All MR imaging was performed with a 3.0T system (MR Discovery 750w 3.0T ; GE Healthcare) with GEM AA coil and PA coil. In the phantom study, we used seven Gd-CM solutions with various Gd concentration where T₁ value ranges from 175 to 2159 ms in order to investigate the accuracy of T₁ measurement. SPGR-MOLLI T₁ map was acquired from the phantom with the scan parameters shown in Tables 1 and 2. The T₁ values of SPGR-MOLLI, T₁^MOLLI, were compared with those of the conventional inversion recovery, T₁^IR, which is a gold standard method for T₁ measurement. In clinical study, 50 patients (32 males and 18 females, mean age 64 years old) who underwent both EOB-MRI and contrast-enhanced CT of the upper abdomen within 3 months were retrospectively recruited. The content of this study has been approved by institutional review board. T₁ maps acquired with the optimized SPGR-MOLLI T₁ maps were obtained before, 4 min after, and 25 min after Gd-EOB-DTPA administration. The scan parameters for SPGR-MOLLI T₁ map in clinical patients were shown in Table 1. During the T₁ map calculation, non-rigid registration was used among each TI images.
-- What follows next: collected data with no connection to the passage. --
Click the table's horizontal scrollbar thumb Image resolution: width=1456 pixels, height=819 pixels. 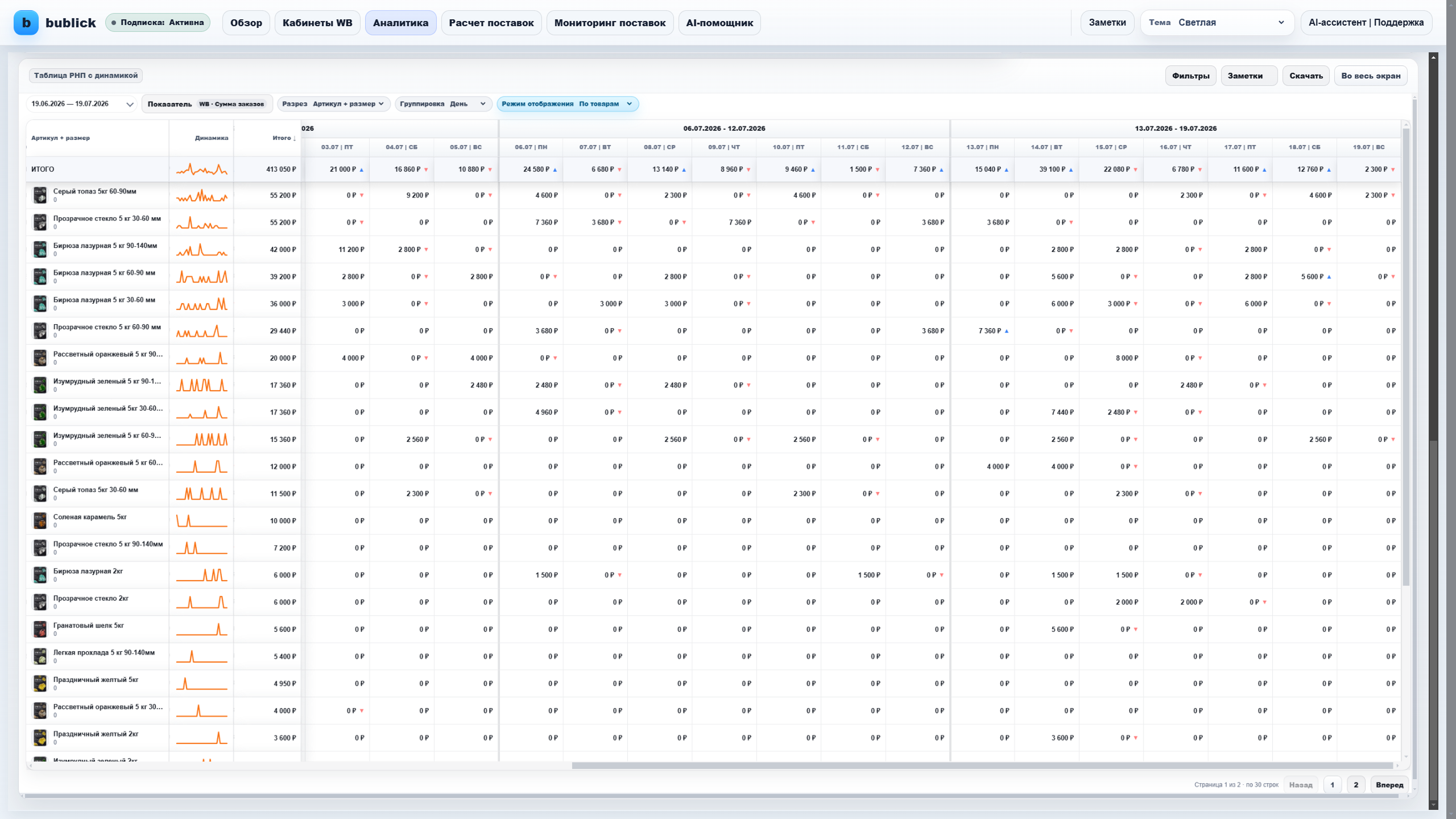[x=982, y=766]
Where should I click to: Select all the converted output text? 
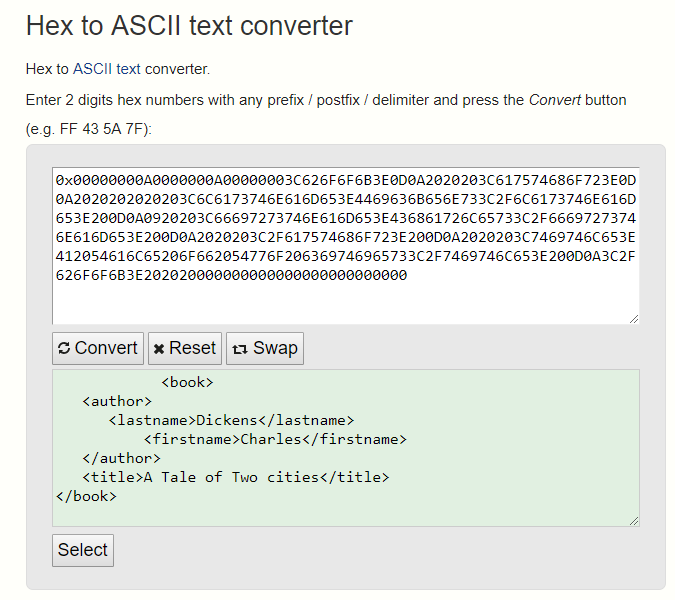click(83, 550)
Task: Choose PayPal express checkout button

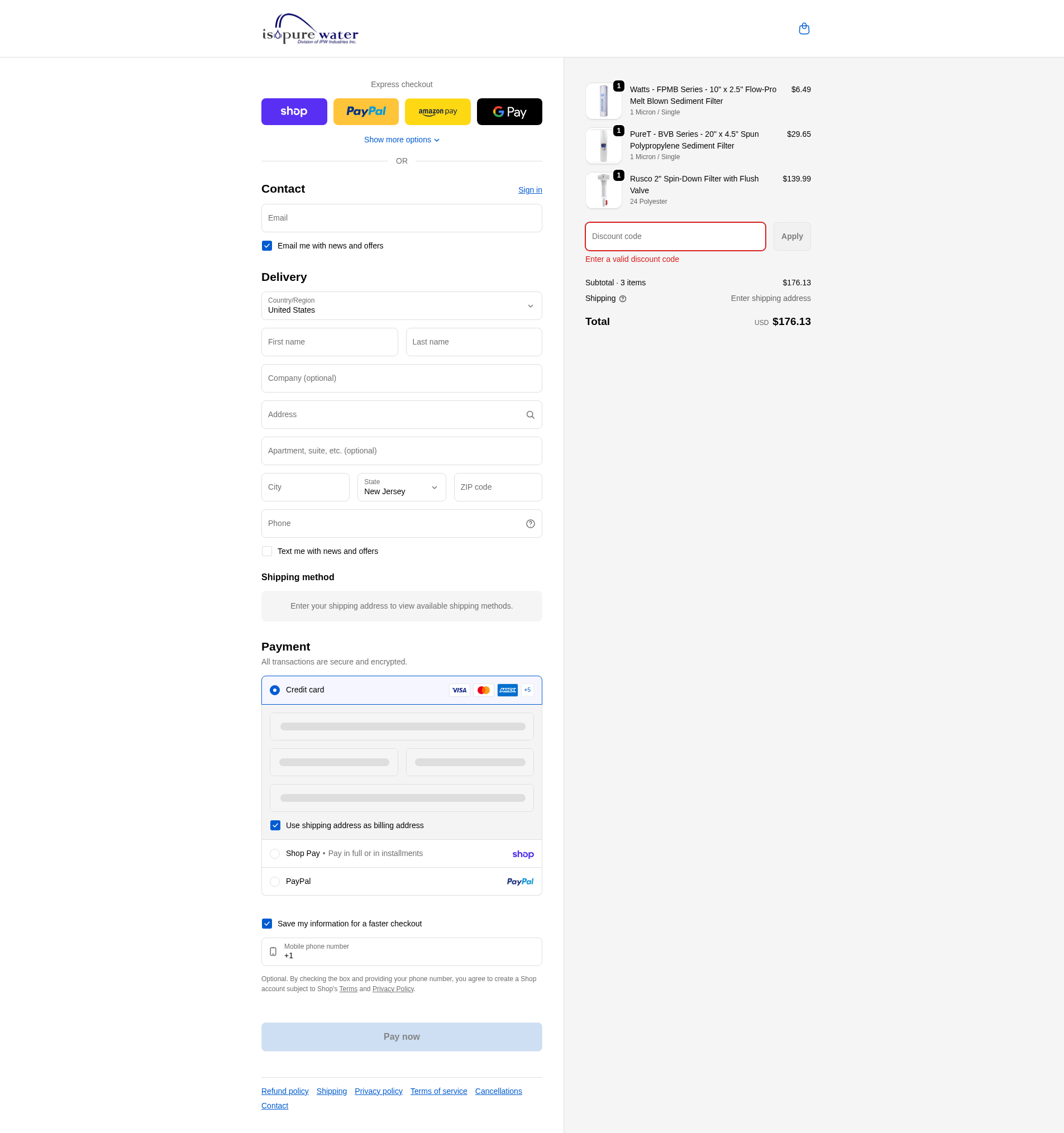Action: [x=366, y=112]
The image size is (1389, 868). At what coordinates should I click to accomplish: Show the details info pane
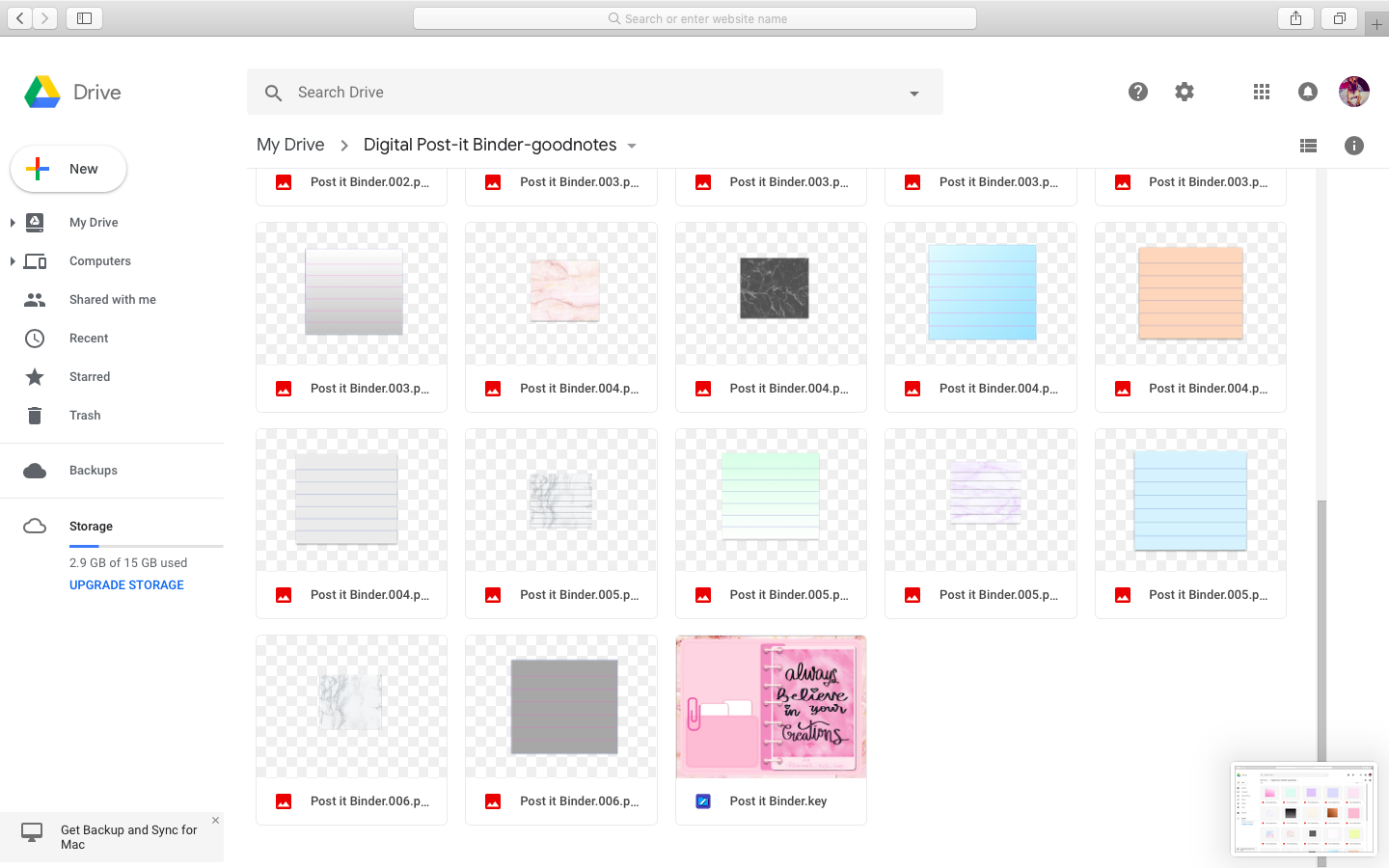[x=1354, y=146]
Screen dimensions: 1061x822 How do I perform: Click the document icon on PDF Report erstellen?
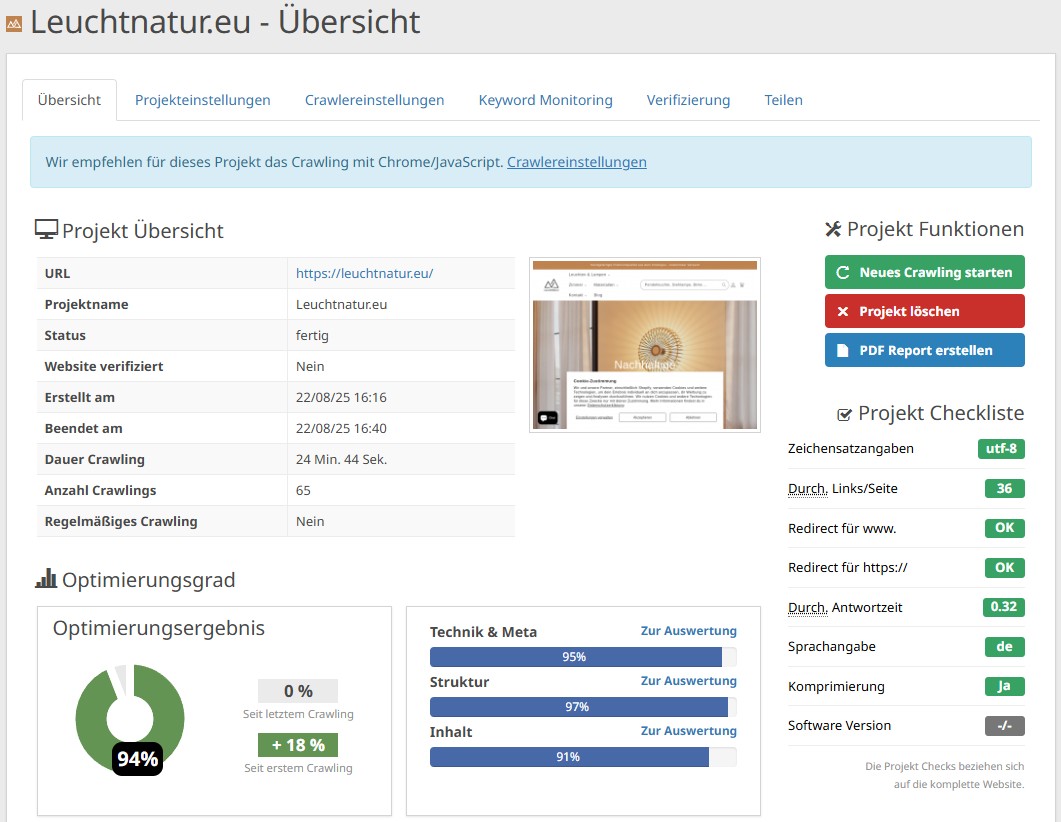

Clinical CT protocol included unenhanced, arterial phase, portal venous phase, and equilibrium phase (4 min) imaging. The ECV on MRI and CT was calculated using the following formula.
ECV_CT=(1-hematocrit)*(D_organ,post – D_organ,pre)/(D_aorta,post - D_aorta,pre),where D_{organ,post/pre}, D_{aorta,post/pre} indicate CT density after (4 min)/before enhancement of the organ of interest, or of aorta, respectively.
ECV_MRI=(1-hematocrit)*(1/T_1organ,post – 1/T_1organ,pre)/(1/T_1aorta,post – 1/T_1aorta,pre), where T_{1organ,post/pre} and T_{1aorta,post/pre} indicate T₁ values after (4 min and 25 min) and before contrast enhancement, respectively. ECVs of the spleen and paraspinal muscle were calculated both for CT and MRI, and ECV_MRI was correlated to ECV_CT, which was used as reference standard.

RESULTS

In the phantom study, T₁^MOLLI values were shown to be strongly dependent on the pattern of heartbeat and recovery time rather than matrix size. T₁^MOLLI values with 3(3)3(3)3(3)3(3)3 were most close to T₁^IR values (Table 3). In the clinical study, ECVs obtained from EOB-MRI showed significantly high agreements with those obtained from CT data. Interclass correlation coefficients (ICC) were 0.90 and 0.74 (both p<0.001) for 4min and 25 min images, respectively (Fig. 1). The representative T₁ maps before, 4 min after, and 25 min after Gd-EOB-DTPA administration were shown in Fig.2.

DISCUSSION

The accuracy of T₁^MOLLI was different among the acquisition schemes. As T₁ value ranges widely from 300 to 1700 ms in abdominal organs on 3T ⁴, it is important to optimize the SPGR-MOLLI acquisition scheme to ensure the accuracy of T₁ measurement with the wide range. Our results in the phantom study suggested that the number of TIs is the most important parameter for the accurate measurement of T₁ longer than 1000ms. In clinical study, we used ECV obtained from CT data (4 min delay for the equilibrium phase) as reference standard. Theoretically, agreement between 25 min ECV from EOB-MRI and 4 min ECV from CT should not be good, nevertheless, relatively good ICC of 0.73 was obtained, suggesting equilibrium phase status might be similar between 4 min and 25 min. On the other hand, agreement between 4 min ECVs from EOB-MRI and CT was excellent (ICC 0.9), as readily expected.

CONCLUSION

SPGR-MOLLI acquisition scheme was optimized for abdominal T₁ mapping in EOB-MRI in the phantom study. It was demonstrated in the clinical study that splenic and muscular ECVs in EOB-MRI were well correlated with those with contrast-enhanced CT. In the future study, application of ECV_MRI to the liver parenchyma or focal liver lesion is being considered.

Acknowledgements

We thank the MRI staff for their assistance in this study.